## How to complete this task
Beginning with the line that includes "Sitemap (964, 1631)" and ending with the last line of the listing below, write out each line exactly, with no other output.

## Extracted material
╭──

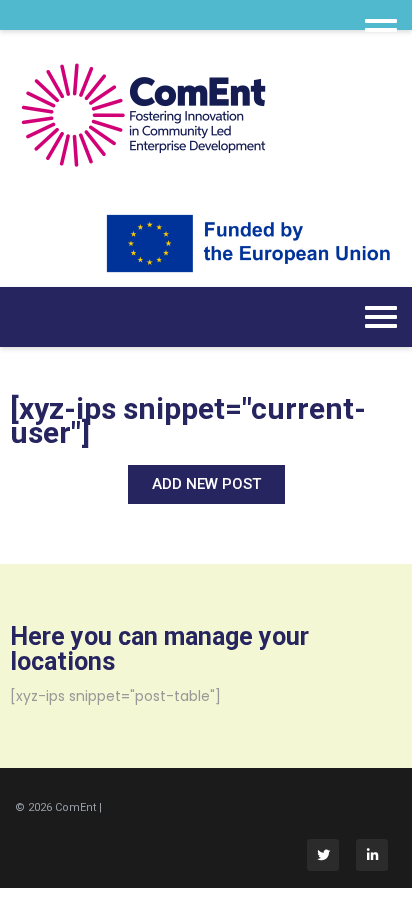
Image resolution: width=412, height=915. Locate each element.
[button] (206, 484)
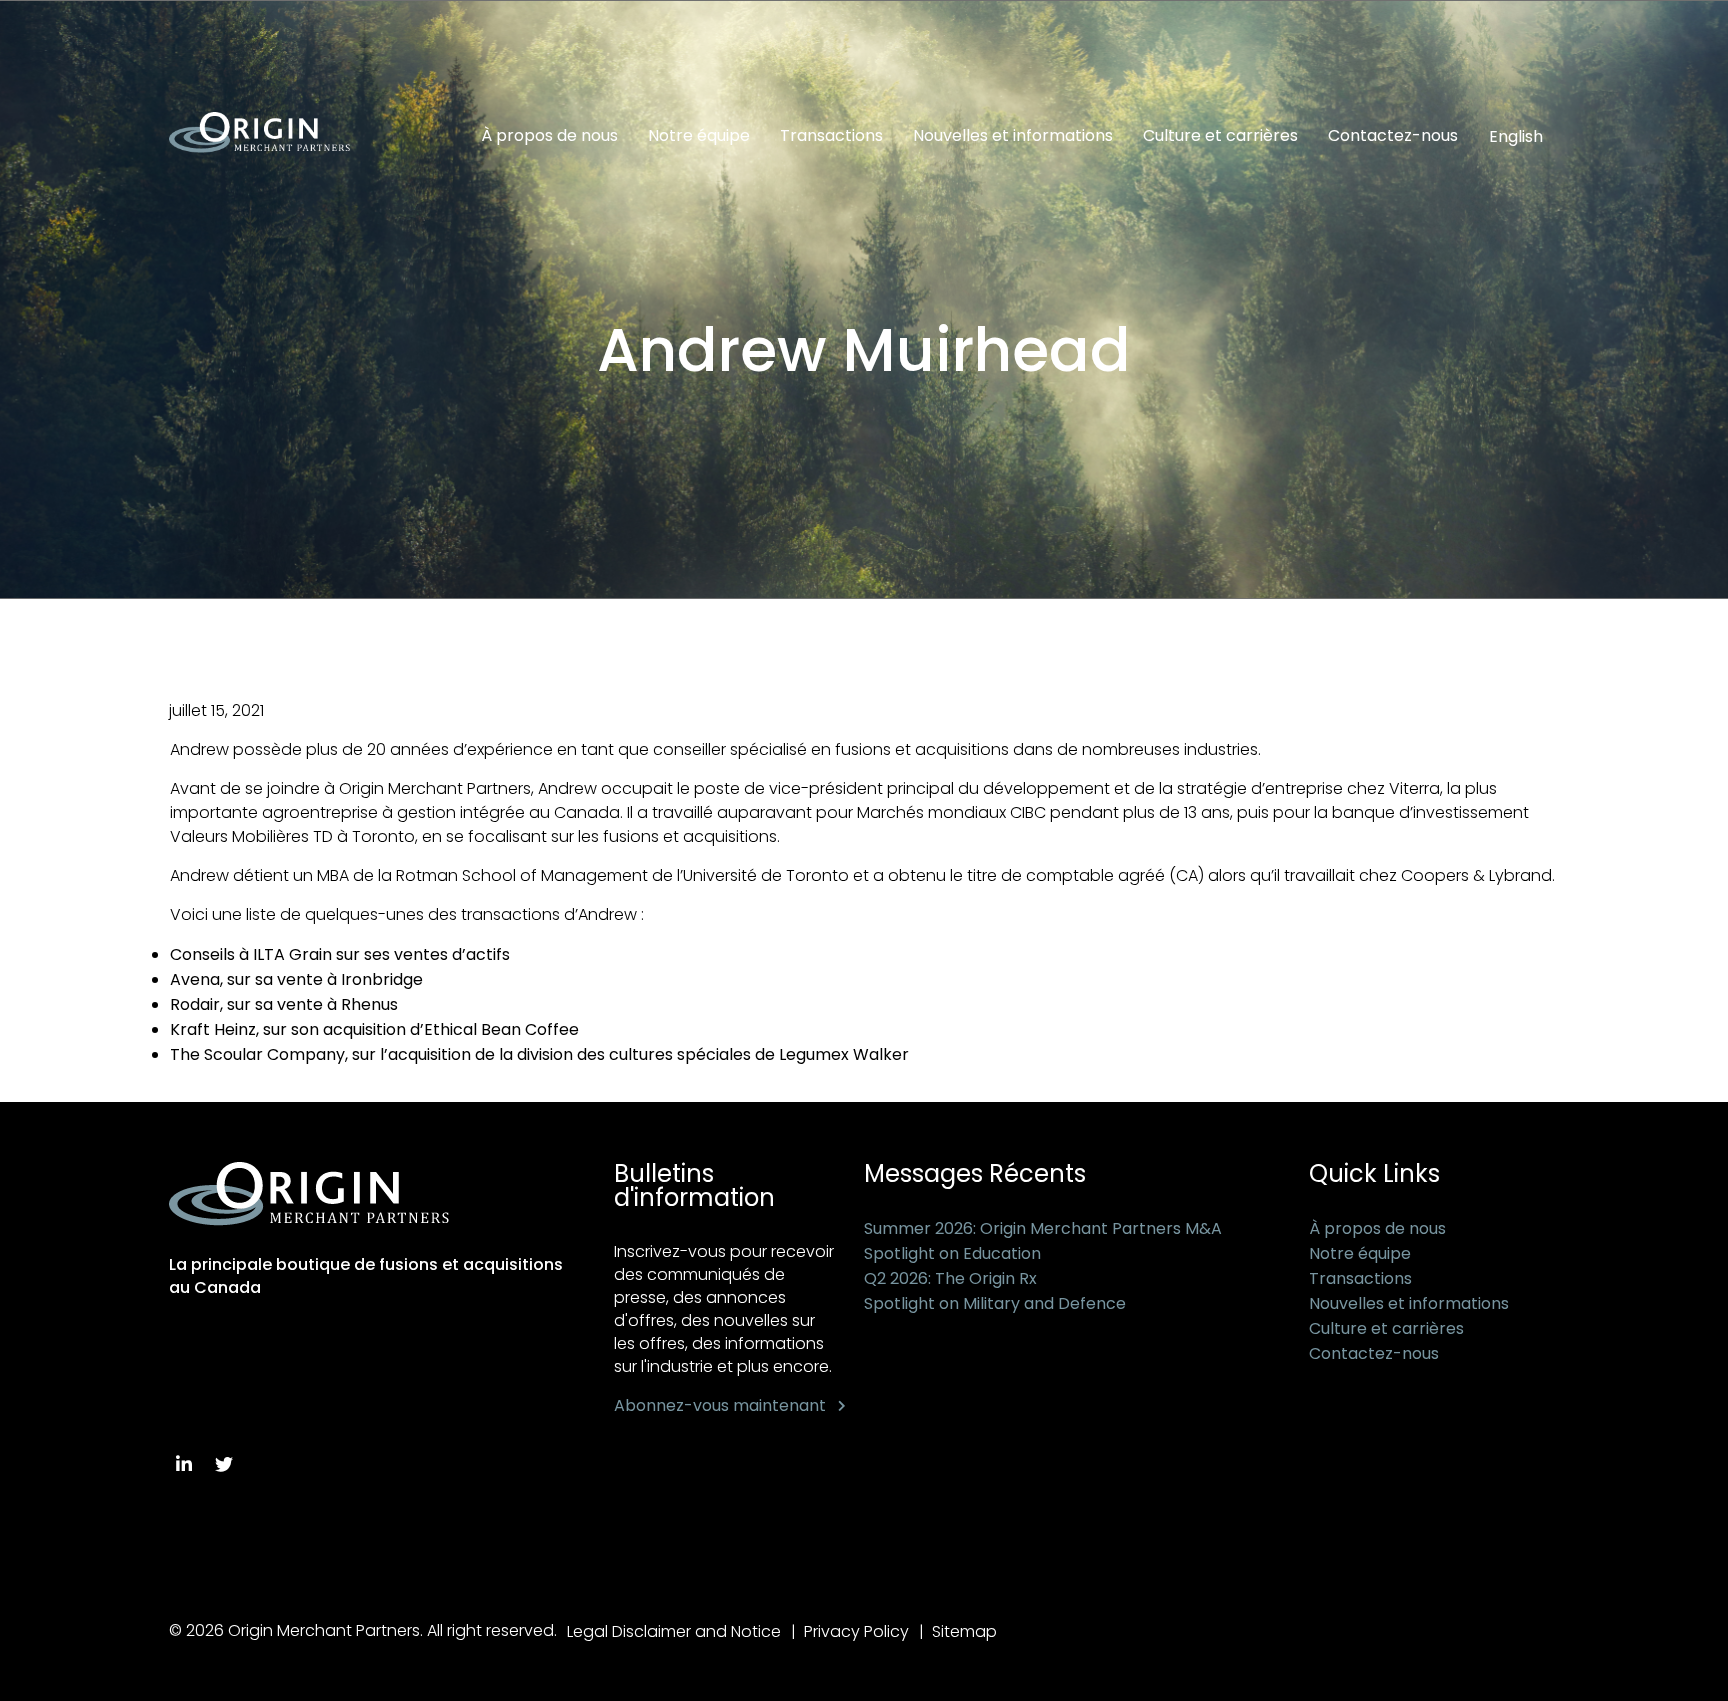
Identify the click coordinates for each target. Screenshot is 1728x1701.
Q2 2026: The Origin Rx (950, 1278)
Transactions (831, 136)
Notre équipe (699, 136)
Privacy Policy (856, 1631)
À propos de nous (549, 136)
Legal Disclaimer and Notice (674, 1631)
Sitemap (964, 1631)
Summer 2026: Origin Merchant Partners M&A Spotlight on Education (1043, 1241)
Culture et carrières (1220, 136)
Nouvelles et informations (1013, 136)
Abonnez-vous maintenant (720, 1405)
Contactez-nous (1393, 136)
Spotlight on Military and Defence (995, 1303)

╰──

## Solved problem
Sitemap (964, 1631)
Summer 2026: Origin Merchant Partners M&A Spotlight on Education (1043, 1241)
Culture et carrières (1220, 136)
Nouvelles et informations (1013, 136)
Abonnez-vous maintenant (720, 1405)
Contactez-nous (1393, 136)
Spotlight on Military and Defence (995, 1303)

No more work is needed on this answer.